MATERIALS PROVIDED below:
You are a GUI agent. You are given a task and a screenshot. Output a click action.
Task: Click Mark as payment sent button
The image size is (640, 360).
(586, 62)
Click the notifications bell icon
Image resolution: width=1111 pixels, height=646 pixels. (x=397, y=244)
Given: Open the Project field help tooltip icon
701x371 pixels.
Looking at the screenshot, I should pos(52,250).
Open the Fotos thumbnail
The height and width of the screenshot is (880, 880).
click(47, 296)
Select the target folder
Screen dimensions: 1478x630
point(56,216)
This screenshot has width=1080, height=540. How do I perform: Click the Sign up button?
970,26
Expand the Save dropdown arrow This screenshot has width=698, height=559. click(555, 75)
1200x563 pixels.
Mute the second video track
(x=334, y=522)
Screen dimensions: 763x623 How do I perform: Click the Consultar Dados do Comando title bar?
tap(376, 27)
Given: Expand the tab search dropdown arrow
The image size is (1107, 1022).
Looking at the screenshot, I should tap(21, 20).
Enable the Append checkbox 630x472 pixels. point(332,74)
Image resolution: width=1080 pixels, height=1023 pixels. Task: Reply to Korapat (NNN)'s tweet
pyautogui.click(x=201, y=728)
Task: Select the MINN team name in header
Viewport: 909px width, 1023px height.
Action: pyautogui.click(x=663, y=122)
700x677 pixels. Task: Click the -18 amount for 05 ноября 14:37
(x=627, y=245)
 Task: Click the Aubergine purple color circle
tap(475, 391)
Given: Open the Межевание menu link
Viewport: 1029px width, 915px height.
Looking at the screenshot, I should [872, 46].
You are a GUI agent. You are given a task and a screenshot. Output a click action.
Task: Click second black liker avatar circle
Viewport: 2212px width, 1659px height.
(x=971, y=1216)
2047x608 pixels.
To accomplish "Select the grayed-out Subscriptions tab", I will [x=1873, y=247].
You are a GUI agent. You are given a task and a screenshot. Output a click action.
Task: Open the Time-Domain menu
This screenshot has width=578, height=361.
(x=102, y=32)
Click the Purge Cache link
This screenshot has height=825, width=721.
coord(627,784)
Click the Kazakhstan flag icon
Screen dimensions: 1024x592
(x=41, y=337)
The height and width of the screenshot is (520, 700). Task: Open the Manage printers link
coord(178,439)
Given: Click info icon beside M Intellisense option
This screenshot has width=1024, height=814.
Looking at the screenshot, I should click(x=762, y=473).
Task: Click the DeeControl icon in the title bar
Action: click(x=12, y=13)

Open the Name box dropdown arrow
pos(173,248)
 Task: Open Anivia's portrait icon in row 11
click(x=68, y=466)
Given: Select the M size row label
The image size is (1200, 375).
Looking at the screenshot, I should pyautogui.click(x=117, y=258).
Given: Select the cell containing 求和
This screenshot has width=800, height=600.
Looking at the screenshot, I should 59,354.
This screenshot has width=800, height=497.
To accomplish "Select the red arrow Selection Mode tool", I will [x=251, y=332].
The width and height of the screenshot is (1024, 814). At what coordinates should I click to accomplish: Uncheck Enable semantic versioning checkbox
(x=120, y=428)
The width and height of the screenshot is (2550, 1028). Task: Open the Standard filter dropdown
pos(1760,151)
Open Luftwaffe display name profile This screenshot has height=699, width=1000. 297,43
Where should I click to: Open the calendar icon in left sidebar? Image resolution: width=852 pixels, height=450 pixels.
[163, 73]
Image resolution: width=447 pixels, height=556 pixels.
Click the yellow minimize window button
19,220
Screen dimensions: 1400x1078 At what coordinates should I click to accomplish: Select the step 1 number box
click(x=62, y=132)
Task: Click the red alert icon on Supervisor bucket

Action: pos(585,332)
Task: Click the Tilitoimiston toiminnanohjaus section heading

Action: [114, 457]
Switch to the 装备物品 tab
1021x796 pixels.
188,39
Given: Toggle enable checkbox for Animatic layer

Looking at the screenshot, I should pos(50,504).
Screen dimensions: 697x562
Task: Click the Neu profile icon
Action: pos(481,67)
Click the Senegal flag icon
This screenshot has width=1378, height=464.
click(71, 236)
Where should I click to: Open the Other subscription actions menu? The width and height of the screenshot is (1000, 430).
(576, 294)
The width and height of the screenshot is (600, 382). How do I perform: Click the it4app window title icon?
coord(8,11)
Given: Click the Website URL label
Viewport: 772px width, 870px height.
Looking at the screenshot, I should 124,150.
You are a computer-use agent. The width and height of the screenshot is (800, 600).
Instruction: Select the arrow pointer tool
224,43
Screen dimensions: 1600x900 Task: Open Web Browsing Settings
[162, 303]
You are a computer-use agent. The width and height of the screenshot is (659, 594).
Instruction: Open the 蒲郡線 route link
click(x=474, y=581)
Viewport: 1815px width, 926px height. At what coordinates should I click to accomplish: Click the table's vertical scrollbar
End of MATERIALS PROVIDED.
#### WHAT YOU ARE ASKED TO DO
Your answer must be the records above, repeated exactly.

#### ANSWER SECTION
You are a GUI agent. You are given a task and a screenshot. Output a click action.
Task: Click Mark as payment sent button
The image size is (640, 360).
(586, 62)
Click the notifications bell icon
Image resolution: width=1111 pixels, height=646 pixels. (x=397, y=244)
Given: Open the Project field help tooltip icon
701x371 pixels.
Looking at the screenshot, I should pos(52,250).
Open the Fotos thumbnail
The height and width of the screenshot is (880, 880).
click(47, 296)
Select the target folder
Screen dimensions: 1478x630
point(56,216)
This screenshot has width=1080, height=540. How do I perform: Click the Sign up button?
970,26
Expand the Save dropdown arrow This screenshot has width=698, height=559. click(555, 75)
1200x563 pixels.
Mute the second video track
(x=334, y=522)
Screen dimensions: 763x623 How do I perform: Click the Consultar Dados do Comando title bar?
tap(376, 27)
Given: Expand the tab search dropdown arrow
The image size is (1107, 1022).
Looking at the screenshot, I should tap(21, 20).
Enable the Append checkbox 630x472 pixels. point(332,74)
Image resolution: width=1080 pixels, height=1023 pixels. Task: Reply to Korapat (NNN)'s tweet
pyautogui.click(x=201, y=728)
Task: Select the MINN team name in header
Viewport: 909px width, 1023px height.
Action: pyautogui.click(x=663, y=122)
700x677 pixels. Task: Click the -18 amount for 05 ноября 14:37
(x=627, y=245)
 Task: Click the Aubergine purple color circle
tap(475, 391)
Given: Open the Межевание menu link
Viewport: 1029px width, 915px height.
Looking at the screenshot, I should [872, 46].
You are a GUI agent. You are given a task and a screenshot. Output a click action.
Task: Click second black liker avatar circle
Viewport: 2212px width, 1659px height.
(x=971, y=1216)
2047x608 pixels.
To accomplish "Select the grayed-out Subscriptions tab", I will [x=1873, y=247].
You are a GUI agent. You are given a task and a screenshot. Output a click action.
Task: Open the Time-Domain menu
This screenshot has width=578, height=361.
(x=102, y=32)
Click the Purge Cache link
This screenshot has height=825, width=721.
coord(627,784)
Click the Kazakhstan flag icon
Screen dimensions: 1024x592
(x=41, y=337)
The height and width of the screenshot is (520, 700). Task: Open the Manage printers link
coord(178,439)
Given: Click info icon beside M Intellisense option
This screenshot has width=1024, height=814.
Looking at the screenshot, I should click(x=762, y=473).
Task: Click the DeeControl icon in the title bar
Action: click(x=12, y=13)

Open the Name box dropdown arrow
pos(173,248)
 Task: Open Anivia's portrait icon in row 11
click(x=68, y=466)
Given: Select the M size row label
The image size is (1200, 375).
Looking at the screenshot, I should pyautogui.click(x=117, y=258).
Given: Select the cell containing 求和
This screenshot has width=800, height=600.
Looking at the screenshot, I should 59,354.
This screenshot has width=800, height=497.
To accomplish "Select the red arrow Selection Mode tool", I will [x=251, y=332].
The width and height of the screenshot is (1024, 814). At what coordinates should I click to accomplish: Uncheck Enable semantic versioning checkbox
(x=120, y=428)
The width and height of the screenshot is (2550, 1028). Task: Open the Standard filter dropdown
pos(1760,151)
Open Luftwaffe display name profile This screenshot has height=699, width=1000. 297,43
Where should I click to: Open the calendar icon in left sidebar? Image resolution: width=852 pixels, height=450 pixels.
[163, 73]
Image resolution: width=447 pixels, height=556 pixels.
Click the yellow minimize window button
19,220
Screen dimensions: 1400x1078 At what coordinates should I click to accomplish: Select the step 1 number box
click(x=62, y=132)
Task: Click the red alert icon on Supervisor bucket

Action: pos(585,332)
Task: Click the Tilitoimiston toiminnanohjaus section heading

Action: [114, 457]
Switch to the 装备物品 tab
1021x796 pixels.
188,39
Given: Toggle enable checkbox for Animatic layer

Looking at the screenshot, I should pos(50,504).
Screen dimensions: 697x562
Task: Click the Neu profile icon
Action: pos(481,67)
Click the Senegal flag icon
This screenshot has width=1378, height=464.
click(71, 236)
Where should I click to: Open the Other subscription actions menu? The width and height of the screenshot is (1000, 430).
(576, 294)
The width and height of the screenshot is (600, 382). How do I perform: Click the it4app window title icon?
coord(8,11)
Given: Click the Website URL label
Viewport: 772px width, 870px height.
Looking at the screenshot, I should 124,150.
You are a computer-use agent. The width and height of the screenshot is (800, 600).
Instruction: Select the arrow pointer tool
224,43
Screen dimensions: 1600x900 Task: Open Web Browsing Settings
[162, 303]
You are a computer-use agent. The width and height of the screenshot is (659, 594).
Instruction: Open the 蒲郡線 route link
click(x=474, y=581)
Viewport: 1815px width, 926px height. At what coordinates should I click to accomplish: Click the table's vertical scrollbar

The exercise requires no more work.